### WHAT YOU NEED TO DO
Take the records below and extract, word for word, the lines from the one containing "Viewport: 517px width, 1121px" through the final line, inclusive. Omit pictures.

### EXERCISE MATERIAL
§ §

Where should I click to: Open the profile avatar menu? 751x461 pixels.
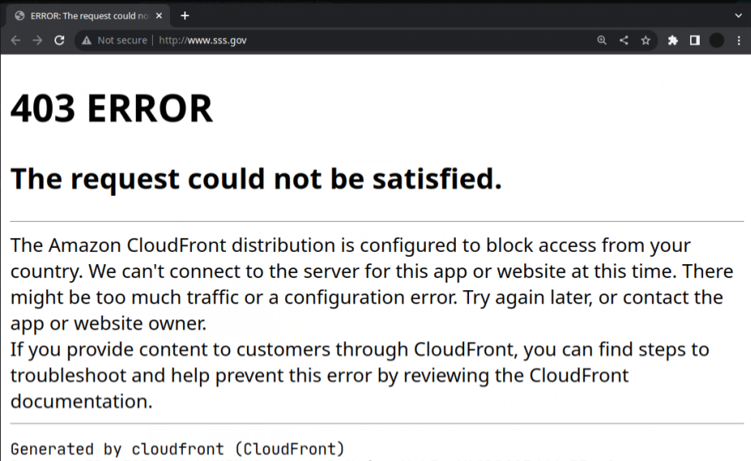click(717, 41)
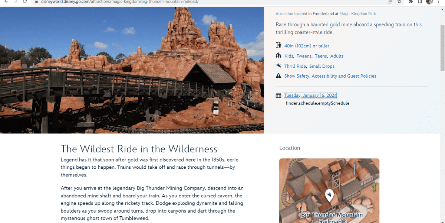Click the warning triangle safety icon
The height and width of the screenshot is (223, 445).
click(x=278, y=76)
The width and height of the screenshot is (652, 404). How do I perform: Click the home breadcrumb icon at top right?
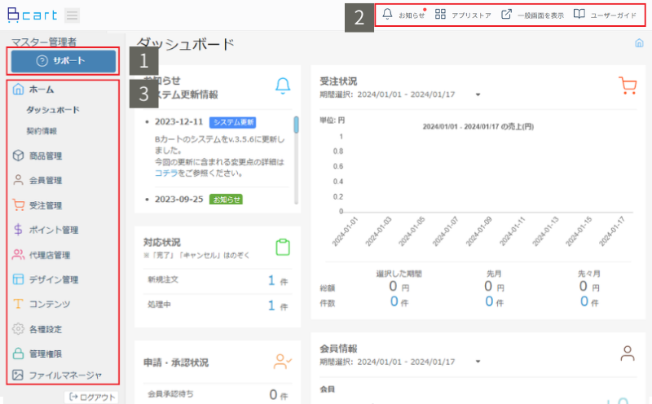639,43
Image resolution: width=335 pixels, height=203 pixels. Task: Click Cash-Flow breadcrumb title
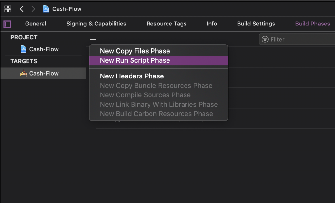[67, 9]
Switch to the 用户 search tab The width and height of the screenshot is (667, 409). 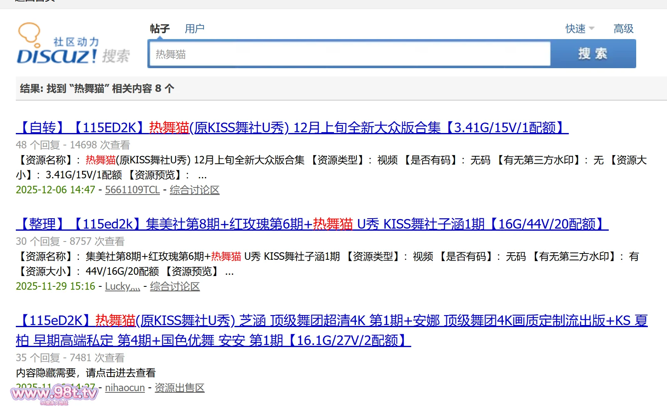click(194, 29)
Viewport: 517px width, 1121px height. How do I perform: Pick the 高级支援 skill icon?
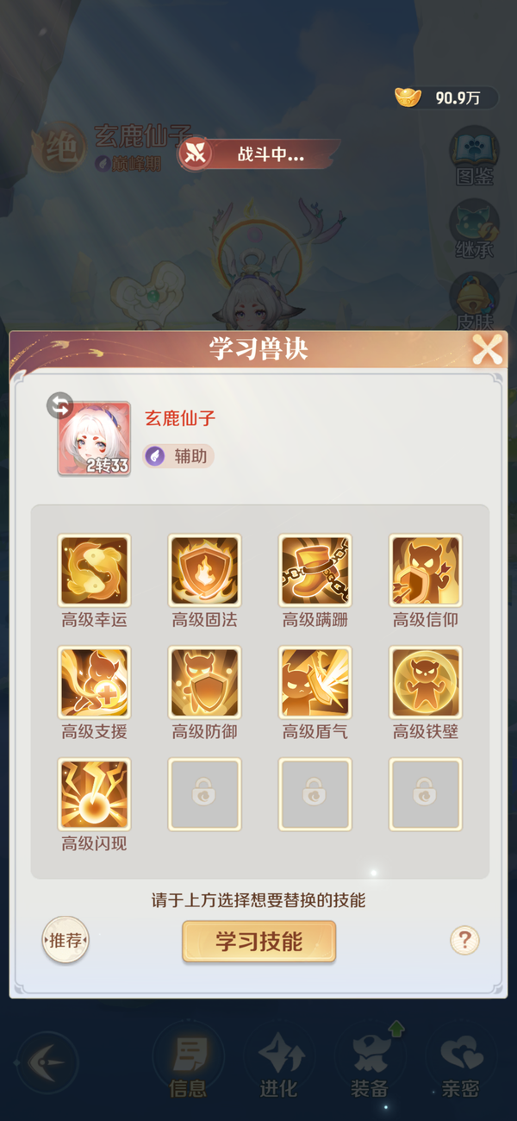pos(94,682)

§ §

### RESPONSE BOX
Viewport: 517px width, 1121px height. How do I perform: Pick the 高级支援 skill icon?
pos(94,682)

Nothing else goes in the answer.